The President of an advertising agency where I used to work in Manhattan had an entirely unsentimental—but highly descriptive—saying about our staff: “My most valuable asset goes down the elevator at the end of every day, and I just hope they come back up again in the morning”. He knew, as all good managers do, that the success or failure of his business was entirely dependent on hiring and retaining the best employees.
However, imagine, if you will, trying to run a business without having any clue which of your employees are good or bad at their jobs—leaving you to grasp at whatever measure seems handy in an effort to make a marginally informed guess about who to promote and who to fire. If this notion seems a bit odd to you, you obviously have never worked in public education.
Let’s face it: most schools in the United States have very little idea which of their teachers are good, bad, or indifferent because the pertinent data is often simply not there—and, if it is, school districts and teacher’s unions are loath to peek at the numbers. This point is amply illustrated by the recent experience of the Los Angeles Unified School District with a system known as “Value-Added Analysis”, which ranks the effectiveness of teachers based on the academic performance of their students from one to year to the next.

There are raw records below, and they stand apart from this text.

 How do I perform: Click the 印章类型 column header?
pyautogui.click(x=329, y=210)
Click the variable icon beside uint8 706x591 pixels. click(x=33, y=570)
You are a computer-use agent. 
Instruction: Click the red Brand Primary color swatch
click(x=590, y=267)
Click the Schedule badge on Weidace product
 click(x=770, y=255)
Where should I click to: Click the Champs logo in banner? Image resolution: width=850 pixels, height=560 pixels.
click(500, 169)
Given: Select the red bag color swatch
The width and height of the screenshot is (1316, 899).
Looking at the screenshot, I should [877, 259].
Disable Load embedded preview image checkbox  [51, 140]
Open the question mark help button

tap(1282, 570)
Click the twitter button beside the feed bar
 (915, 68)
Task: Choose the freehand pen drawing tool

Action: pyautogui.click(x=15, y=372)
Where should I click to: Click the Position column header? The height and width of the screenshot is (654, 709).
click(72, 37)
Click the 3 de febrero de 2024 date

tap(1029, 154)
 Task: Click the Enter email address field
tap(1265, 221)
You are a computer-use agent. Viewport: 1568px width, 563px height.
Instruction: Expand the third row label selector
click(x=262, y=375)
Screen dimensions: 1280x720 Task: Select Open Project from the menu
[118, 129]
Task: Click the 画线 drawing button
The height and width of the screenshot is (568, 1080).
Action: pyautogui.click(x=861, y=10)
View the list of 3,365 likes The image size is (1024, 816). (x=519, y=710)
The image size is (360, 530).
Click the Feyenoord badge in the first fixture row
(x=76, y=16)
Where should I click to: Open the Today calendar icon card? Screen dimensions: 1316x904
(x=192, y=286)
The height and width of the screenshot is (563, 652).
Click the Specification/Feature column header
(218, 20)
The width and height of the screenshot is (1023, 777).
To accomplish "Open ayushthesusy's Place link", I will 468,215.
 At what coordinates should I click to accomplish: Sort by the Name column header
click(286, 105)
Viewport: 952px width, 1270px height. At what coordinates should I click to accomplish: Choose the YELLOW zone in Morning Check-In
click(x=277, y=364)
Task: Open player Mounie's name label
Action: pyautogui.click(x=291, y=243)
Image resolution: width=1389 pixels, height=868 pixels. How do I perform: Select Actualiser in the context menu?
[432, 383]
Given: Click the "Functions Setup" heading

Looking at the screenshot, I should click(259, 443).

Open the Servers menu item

The system of value-added analysis has been kicking around for years, and has been used as a part of teacher evaluations in school districts ranging Tennessee to Washington, D.C. In the case of the Los Angeles school system, administrators had the raw data available for years. It was, however, left to the Los Angeles Times to obtain the data, hire an expert from the Rand Corporation to run the analyses, and, in a case of first-ever civic transparency that has L.A. teachers, school officials, and union leaders doing somersaults of shock and indignation, publish the value-added analyses for over 6,000 elementary school teachers and 470 schools in their newspaper.
What they found when they ran the numbers was not all that much of a surprise: a child’s teacher makes a tremendous difference, a difference that is breathtaking in terms of the effect that a single year with a very good—or very bad—teacher can have on the educational future of a child. In fact, the teacher assigned to a child was three times more important than the school he or she attended in terms of that child’s chances for academic achievement. Moreover, excellent teachers were found by other studies of the district to be just as excellent for all their students, regardless of the student’s English language proficiency, race, or family income—which certainly blows a big hole in the oft-repeated claim that all that is wrong with our public schools today is that too many of our students are poor, black, or foreign.
However, what might be surprising to some is that the value-added analysis showed that teacher education, experience, and training seems to not make a lick of difference in a teacher’s effectiveness—good teachers are good at their job for reasons that have nothing to do with attending workshops on Teacher Institute days or the number of years they have stood in front of a classroom. In addition, some principals seemed utterly befuddled to find out that the teachers they thought were excellent were, in fact, ranked right at the bottom in terms of measurable student achievement.
The problem is, of course, that we have spent a great many years stabbing in the dark with frightening ignorance, whether willful or not, when it comes to hiring and tenuring public school teachers. Lacking any reasonable basis for judging whether a teacher is good or bad at their job other than a handful of pre-arranged classroom observations, administrators often resort to bean-counting disciplinary referrals, leafing through piles of basically meaningless certifications, and insisting on properly formatted lesson plans when it is more likely the ability to do the job is based on qualities of attention to detail, personal integrity, and devotion to the profession that don’t show up anywhere on a standard teacher evaluation form.
Given that public school administrators have to do something when it comes to evaluating their teachers, I suppose it is not surprising that so many have, for lack of a better system, resorted to their own idiosyncratic methods of deciding who will stay and who will go when it comes time to grant tenure; we are, however, likely ill-served by a system that is too often a relatively capricious exercise masquerading as entirely dispassionate science. When we look at the dismal, and often declining, performance of so many of our public schools, it is not hard to recognize the need to start asking some very pointed questions about whether we are daily digging our own graves by continuing to rely on vague and often pointless criteria to grant a lifetime of employment to those who educate our young.
When all schools routinely publish value-added rankings of their most and least effective teachers based on standardized test data, which is likely to happen in the not-too-distant future after a consortium contracted by the U.S. Department of Education finishes creating computer-based tests that generate immediate results throughout the school year, it will likely cause a great deal of discomfort for both teachers and administrators. Nonetheless, given the alternative—that alternative being today’s system that combines the worst of subjectivity with the best of obfuscation—it is impossible to argue we should not move as swiftly as possible toward a future that recognizes teachers must be able to teach with measurable effectiveness if they want to remain in the classroom.